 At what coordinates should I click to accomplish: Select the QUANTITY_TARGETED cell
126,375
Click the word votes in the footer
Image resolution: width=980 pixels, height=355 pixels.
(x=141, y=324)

========

**Task directions**
Nothing in the records should be left out; write all of them out again exactly.

**Response**
 At what coordinates should I click to accomplish: Select the QUANTITY_TARGETED cell
126,375
Click the word votes in the footer
Image resolution: width=980 pixels, height=355 pixels.
(x=141, y=324)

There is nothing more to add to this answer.